Often when you can ping a machine, but cannot telnet in or finger a user
(due to an immediately dropped connection, or a connection that is
accepted but no result is ever output, but usually not due to
"Connection refused"), that's a matter of one of the following having
gone wrong:
All of VM being fully used up, which messes up fork+exec
A hard disk or filesystem having problems preventing a coherent view of files to fork+exec. This can
be a matter of what's on the disk being bad, or a memory-resident data structure in the kernel having
become corrupted.
A good way to test for these conditions (not flawless, but decent) is to
try talking to services that are not always memory resident, and some
services that are always memory resident, and comparing the
results. Not that there are two kinds of "memory" of interest here:
physical memory, and virtual memory. The general flow of
this procedure is:
Connect to some services that are normally not always memory resident
Connect to some services that are normally always memory resident
Compare the results: if the "not normally always memory resident services" have problems, but the
"normally always memory resident" services do not, then you probably have one of the two problems
identified above: all of VM is full, or a disk or filesystem is having problems.
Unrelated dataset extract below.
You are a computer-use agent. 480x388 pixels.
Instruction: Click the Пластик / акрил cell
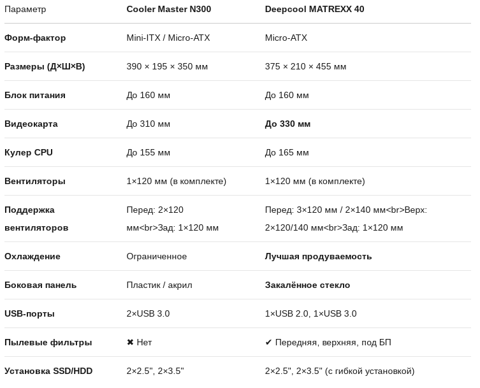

For example, your typical "nowait" inetd-launched service should be something that always forks+exec's for each
service request, hence they are good for testing services that are not always memory resident. Examples of these
kinds of tests are:
telnet hostname
finger @hostname
For examples of things that aren't fork+exec'd for each service request, usually sendmail can give a banner without
forking and exec'ing (unless you've hung it off of inetd, which is uncommon), and also usually (always?) rpcbind
and/or portmap will be virtual memory resident without any fork+exec'ing, so they make good test cases for
something that is always memory resident. Please note that sendmail will commonly (always?) fork+exec to actually
process a mail message, so it's best not to do the whole "HELO/RCPT TO/MAIL FROM/DATA/." thing, and just stick to
"quit". Examples of such tests are:
telnet hostname 25 (followed by "quit" to get out)
rpcinfo -p hostname
If the fork+exec'ing services (telnet, finger) are getting stuck or dropping connections
right away, but not giving "Connection refused" (which is usually indicative of a daemon that isn't configured to start up via inetd,
an inetd that has died, or in rare cases a SYN flood attack), but the always-memory-resident services aren't (sendmail to an extent,
rpcbind/portmap), you probably have a failure to fork+exec on your system, which often goes back to
reasons #1 and #2 described above.
Another informative test, is of course to install fallback-reboot, and see if it brings up a banner OK with something
like:
telnet hostname 3002
fallback-reboot mlockall()'s (or the equivalent) itself into physical memory, not
virtual memory, so checking it for a banner is a little better test than
checking sendmail and rpcbind/portmap, because sendmail or
rpcbind/portmap are more likely to have trouble due to being unable to demand
page or swap in part of themselves from the disk-based part of virtual
memory (actually it's the kernel that does this on their behalf, but you get the idea). Now of course, if your kernel has
pageable regions, and mlockall() (or similar) doesn't lock those down too (I doubt it will, but I cannot rule out the
possibility), then you could still get a fallback-reboot that doesn't bring up a banner due to the kernel failing to
demand page from swap space.